We examined SES via education and total wealth. We measured education via total years of formal schooling and by two binary indicators (less than a high school education and completion of college). Total wealth included all self-reported assets minus debts from the last survey.

Polygenic Risk Scores (PRS)

We calculated genome-wide PRS for BMI, CAD, T2D, MDD, AD, and RA. First, we evaluated the quality of the genetic data by applying standard filters for minor allele frequencies, minimum genotyping success, and Hardy-Weinberg equilibrium (leaving ~1.7M SNPs). For each PRS, we used the most recently available meta-GWAS (note that none included data from the HRS) (29,30,32,33,37,38). A weighted mean for each individual across all SNPs that were available in both the meta-GWAS and the HRS-GWAS was then calculated using the SNP effects in the meta-GWAS as weights. SNPs that are stronger predictors of chronic disease are weighted more heavily, which is the standard approach for deriving PRS (39–41). Increases in each of the chronic diseases, PRS, indicate a higher genetic risk. The PRS were then standardized on the HRS-GWAS sample in order to estimate the effects of a one standard deviation (one-SD) change compared with the sample mean.

Statistical Analysis

We begin by showing that the PRS were significantly related to their respective chronic diseases based on participant self-reports of ever having been told by a health professional that they had these conditions using logistic regression. We can do this for all conditions except for RA since the survey does not differentiate between RA and other arthritis types. Next, we examined the simultaneous associations of the PRS in regressions for each of the health and SES outcomes by including all PRS jointly in each model using ordinary least squares for continuous survey outcomes (except wealth, for which we used median regression due to its skewness) and logistic regressions for binary outcomes. All regressions adjusted for gender, birth period (1916, 1916–1920, 1921–1925, 1926–1930, 1931–1935, and 1941–1947 with 1936–1940 as the reference group), and the first ten principal components for ancestry were estimated from the HRS-GWAS data.
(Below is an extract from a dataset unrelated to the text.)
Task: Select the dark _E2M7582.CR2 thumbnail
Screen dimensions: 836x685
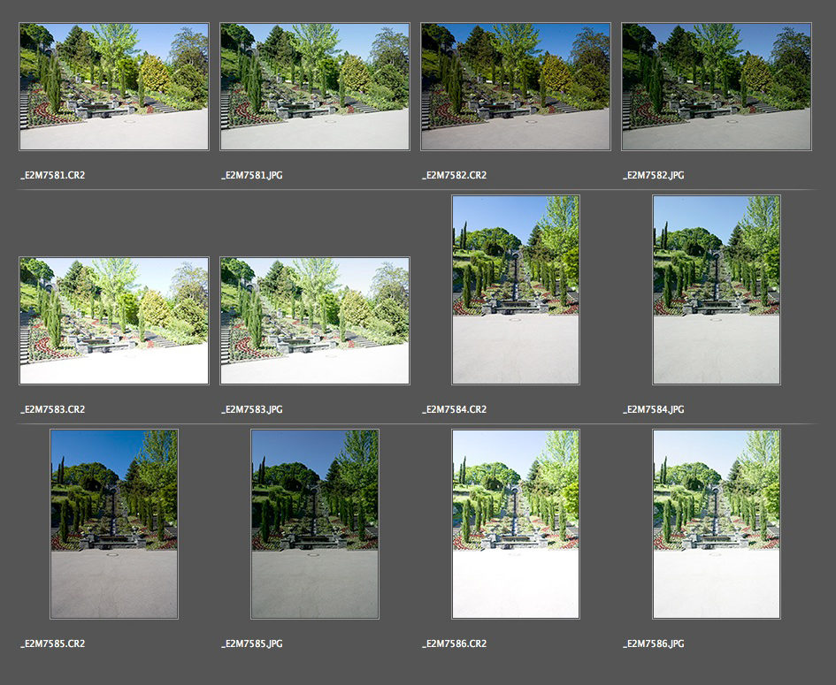Action: click(x=516, y=87)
Because our goal was to examine the total effects of the PRS on the functional and the SES outcomes through all potential mechanisms, our main models did not adjust for mediating pathways as that would result in partial effects of PRS. For instance, we did not adjust for self-reported chronic conditions or more smoking or exercise as these could be pathways through which genetic predisposition affects the functional health and SES. In additional models, however, we added the self-reported chronic conditions to evaluate if genetic predisposition captured additional information, such as preclinical manifestation, illness severity, and measurement error in self-reports of conditions.

Results

The sample summary statistics for the main analytical sample of non-Hispanic whites are shown in Table 1. The prevalence of reported chronic conditions ranged from 8% (memory problems) to 39% (heart problems). Nearly, one-third reported being in poor or fair health and 20% were above the Center for Epidemiologic Studies Depression threshold indicating depression risk. One-fifth did not graduate high school, and nearly one-quarter were college graduates. Median net wealth was about $60,000.

Table 1.

Descriptive Statistics for Self-reported Non-Hispanic White Health and Retirement Study Participants 65 Years Old or Older

Health conditions
 Obesity 24.7%
 Heart problems 39.2%
 Diabetes 23.5%
 Psychiatric problems 18.6%
 Memory problems 8.3%
Functional health outcomes
 Self-reported health 2.96 (1.10)
 Poor or fair self-reported health 30.4%
 Depressive symptoms 1.36 (1.85)
 Depression threshold 20.3%
 Cognition summary score 21.65 (5.16)
 ADL difficulties 0.51 (1.15)
 IADL difficulties 0.25 (0.68)
Socioeconomic Status
 Years of education 13.0 (2.6)
 Less than a high school education 19.6%
 College graduate 23.0%
 Total wealth (in $10,000 increments) 58.5 (120.1)
Female (vs Male) 57.0%
Birth year
 ≤1915 1.7%
 1916–1920 5.3%
 1921–1925 10.6%
 1926–1930 15.8%
 1931–1935 20.4%
 1936–1940 23.9%
 1941–1947 22.4%

Note: The table shows means and SDs in parentheses for continuous variables and rates for categorical variables. The outcomes are measured from each participant’s last interview with non-missing data (survey data available between 1992 and 2012) for a total sample of 7,338 individuals (7,324 individuals for cognition summary score and 7,336 for years of education). Obesity is based on the last BMI exceeding 30. Heart problems, diabetes, psychiatric problems, and memory problems are based on the report being told by a health care professional that the participant has had these conditions. Self-reported health was coded 1 for excellent, 2 for very good, 3 for good, 4 for fair, and 5 for poor. Fair or poor self-rated health is a binary contrast indicator. Depressive symptoms are measured by a number of eight endorsed symptoms. Depression threshold reflects 3 or more depressive symptoms. Cognition is the summary scale score ranging from 0 (worst) to 35 (best) reflecting immediate and delayed word recall, mental status, and serial 7s derived from the Telephone Interview for Cognitive Status. ADLs and IADLs are the number of difficulties with activities of daily living or instrumental activities of daily living. ADL = activities of daily living, IADL = instrumental activities of daily living.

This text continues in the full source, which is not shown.